Luis, nous n'oublierons jamais ton "Vieux qui lisait des romans d'amour", ni l'histoire de ta "Mouette et du chat qui lui apprit à voler", que voici dans son intégralité (texte libre de droits que les enfants peuvent lire) :
UN CLIC SUR L'IMAGE POUR LE LIRE
LE LIVRE PAPIER C'EST TELLEMENT MIEUX...
Ouvrages principaux : Le Vieux qui lisait des romans d’amour, Histoire d’une mouette et du chat qui lui apprit à voler, L’Ombre de ce que nous avons été, Le Neveu d’Amérique, Le Monde du bout du monde et Un Nom de torero.

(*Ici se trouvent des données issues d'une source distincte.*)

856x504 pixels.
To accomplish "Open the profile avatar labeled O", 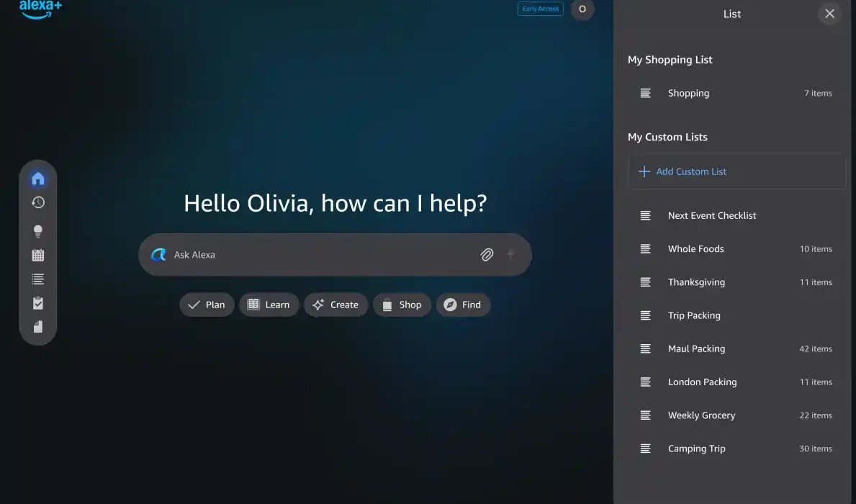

Luis, j'ai un aveu à te faire...
Amoureux des mots et des langues (on dit plus justement "idioma" - idiome - en espagnol, "lengua" - langue - est un organe, pas vrai ?), je me suis permis de traduire - en français et selon ce que j'ai cru lire de ta propre sensibilité - ton inoubliable "Un Viejo que leía novelas de amor". Tel comme je crois que tu l'écrivis - et non tel que nous le lisons dans notre pays.
Longuement, laborieusement, avec toutes les aides possibles (comme celle via internet d'un de tes compatriotes écrivain), j'ai proposé au papier blanc ma version personnelle, sans jamais la montrer à personne.
- Pourquoi ai-je fait ça ?
- Parce que la traduction française, à la vente dans notre pays, ne m'a pas entièrement satisfait à la lecture de tes propres mots. Les vrais, ceux que tu écrivis. Parce que j'aime la langue et le parler dans lesquels tu t'exprimes. Et parce qu'une phrase entière, de plusieurs lignes, y a été - volontairement ou non - supprimée. Ce qui m'a passablement choqué.
Certain que tu m'y aurais autorisé, je me permettrai bientôt de publier ici-même cette traduction, sur cet espace lu de celles et ceux qui veulent bien le visiter. Pour qu'on ne t'oublie pas.
Mais avant, je la relirai jusqu'à n'y trouver le moindre mot où persiste encore le doute ou la virgule mal placée. En pensant à toi.